Exercise text
★ ★ ★ ★ ★

Maybe the best thing you can give to someone you love is rich, fertile, nutrient-rich topsoil. You see, ultimately, that's where all nutritious food comes from. Americans are so obsessed with the macronutrients that make up calories, namely, the fat, carbs, and proteins, that they don't understand how important the density of micronutrients in their food is. That is a point articles like the recent Time magazine piece and, to a lesser extent, the new movie, In Organic We Trust are missing when they say that conventional is just as good as organic.

It is this approach to our food that keeps most Americans overfed and undernourished. The situation is so bad that even the United States Department of Agriculture knows about it. Since 2005, when they published a report saying that we consume too many calories and not enough micronutrients, they have instituted recommended daily intake amounts for these micronutrients.

★ ★ ★ ★ ★

Provided information
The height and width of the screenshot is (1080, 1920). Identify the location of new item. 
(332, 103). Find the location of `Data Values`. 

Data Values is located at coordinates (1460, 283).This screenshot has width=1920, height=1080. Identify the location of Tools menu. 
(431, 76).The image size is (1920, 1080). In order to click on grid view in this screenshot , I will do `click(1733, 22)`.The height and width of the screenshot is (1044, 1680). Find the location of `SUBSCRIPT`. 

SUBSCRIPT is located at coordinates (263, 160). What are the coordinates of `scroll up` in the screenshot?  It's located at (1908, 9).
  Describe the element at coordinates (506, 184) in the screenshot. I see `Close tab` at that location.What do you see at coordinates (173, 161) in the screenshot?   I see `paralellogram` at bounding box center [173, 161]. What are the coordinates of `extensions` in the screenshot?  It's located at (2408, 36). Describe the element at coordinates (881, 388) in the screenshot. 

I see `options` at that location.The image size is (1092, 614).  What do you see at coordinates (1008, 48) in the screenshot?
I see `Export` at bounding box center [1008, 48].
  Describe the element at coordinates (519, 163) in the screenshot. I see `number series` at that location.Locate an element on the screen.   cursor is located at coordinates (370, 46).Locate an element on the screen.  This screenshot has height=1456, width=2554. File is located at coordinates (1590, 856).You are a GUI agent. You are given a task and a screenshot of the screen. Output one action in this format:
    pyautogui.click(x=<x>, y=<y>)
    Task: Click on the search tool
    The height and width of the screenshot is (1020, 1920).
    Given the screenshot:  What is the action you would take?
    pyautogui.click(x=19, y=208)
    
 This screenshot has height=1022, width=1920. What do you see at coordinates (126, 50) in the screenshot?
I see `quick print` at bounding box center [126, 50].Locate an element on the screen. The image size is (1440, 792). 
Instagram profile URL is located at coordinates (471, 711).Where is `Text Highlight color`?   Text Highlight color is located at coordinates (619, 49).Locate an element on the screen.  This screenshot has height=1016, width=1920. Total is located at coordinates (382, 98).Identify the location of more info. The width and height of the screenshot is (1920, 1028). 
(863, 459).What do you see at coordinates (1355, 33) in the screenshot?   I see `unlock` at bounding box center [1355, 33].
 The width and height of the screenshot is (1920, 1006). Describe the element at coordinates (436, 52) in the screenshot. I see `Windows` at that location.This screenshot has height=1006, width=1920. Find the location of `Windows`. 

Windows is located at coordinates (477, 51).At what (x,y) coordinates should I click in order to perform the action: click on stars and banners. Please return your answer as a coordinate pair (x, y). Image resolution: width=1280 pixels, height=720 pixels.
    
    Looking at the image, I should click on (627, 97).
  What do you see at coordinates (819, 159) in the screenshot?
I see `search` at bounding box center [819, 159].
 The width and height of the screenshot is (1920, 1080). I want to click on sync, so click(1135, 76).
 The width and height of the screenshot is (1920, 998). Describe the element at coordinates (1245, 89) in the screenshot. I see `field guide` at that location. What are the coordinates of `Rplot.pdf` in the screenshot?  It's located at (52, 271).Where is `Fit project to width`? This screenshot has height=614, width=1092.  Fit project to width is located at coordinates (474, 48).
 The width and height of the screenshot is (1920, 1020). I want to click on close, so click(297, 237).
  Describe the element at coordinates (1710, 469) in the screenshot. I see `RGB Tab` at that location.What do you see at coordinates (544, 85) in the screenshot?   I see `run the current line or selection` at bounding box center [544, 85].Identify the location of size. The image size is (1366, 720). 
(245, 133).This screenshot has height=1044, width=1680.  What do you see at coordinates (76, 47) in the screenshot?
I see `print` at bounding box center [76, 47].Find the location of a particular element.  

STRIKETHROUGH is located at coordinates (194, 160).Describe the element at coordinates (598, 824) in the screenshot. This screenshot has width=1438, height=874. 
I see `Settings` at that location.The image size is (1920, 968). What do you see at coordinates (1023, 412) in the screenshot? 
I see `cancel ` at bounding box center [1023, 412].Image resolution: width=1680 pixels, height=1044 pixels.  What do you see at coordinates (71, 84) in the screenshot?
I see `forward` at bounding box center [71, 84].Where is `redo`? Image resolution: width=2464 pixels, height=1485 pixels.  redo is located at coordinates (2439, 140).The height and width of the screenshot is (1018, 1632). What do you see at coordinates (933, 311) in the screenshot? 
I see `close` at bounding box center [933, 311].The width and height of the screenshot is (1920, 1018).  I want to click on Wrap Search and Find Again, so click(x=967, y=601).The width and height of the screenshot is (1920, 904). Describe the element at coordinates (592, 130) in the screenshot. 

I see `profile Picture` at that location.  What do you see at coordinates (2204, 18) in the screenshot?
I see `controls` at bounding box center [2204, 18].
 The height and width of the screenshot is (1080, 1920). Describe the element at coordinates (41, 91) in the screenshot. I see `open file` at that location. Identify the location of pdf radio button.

★ ★ ★ ★ ★

Required tasks
(1) In the topsoil passage, in what year did the USDA publish its report saying Americans eat too many calories and too few micronutrients?
(2) Carry on the topsoil passage from its final sentence.
The listing has no connection to the topsoil passage.

Results by task
(1) 2005

(2)
So what are they? Micronutrients are vitamins, minerals, trace minerals, carotenoids, antioxidants, and other phytonutrients. While they have no caloric content, according to the World Health Organization they are the "magic wands" that enable the body to produce the building blocks like enzymes and hormones that promote healthy growth and development. All food has calories and thus macronutrients of some kind, but there is no guarantee that any food you eat will contain these micronutrients. The nutritional density of the food depends on the quality of the soil and the conditions under which the food was grown.

In his new book, Thrive Foods, Brendan Brazier, the professional triathlete and formulator of the Vega whole food and vegan product line, points out how important organic methods are to the level of nutrition found in food:

Interestingly, plants grown with herbicides and pesticides — rendering them non-organic — no longer need to develop compounds to defend themselves from weeds, insects, and other pests, because added chemicals now fill that role. The disadvantage of this development — besides the synthetic chemical residue on our food — is that the self-protecting compounds plants would have naturally produced to make them undesirable to insects are in fact powerful phytonutrients.

Other processes interfere with these important nutrients as well. Remember when you asked, "What about the antioxidants?" Actually, much conventional (and even organic) chocolate is "dutch chocolate" that is processed with alkali, which strips the helpful antioxidants from the cocoa beans, leaving behind only the caffeine and the calories and no antioxidants at all.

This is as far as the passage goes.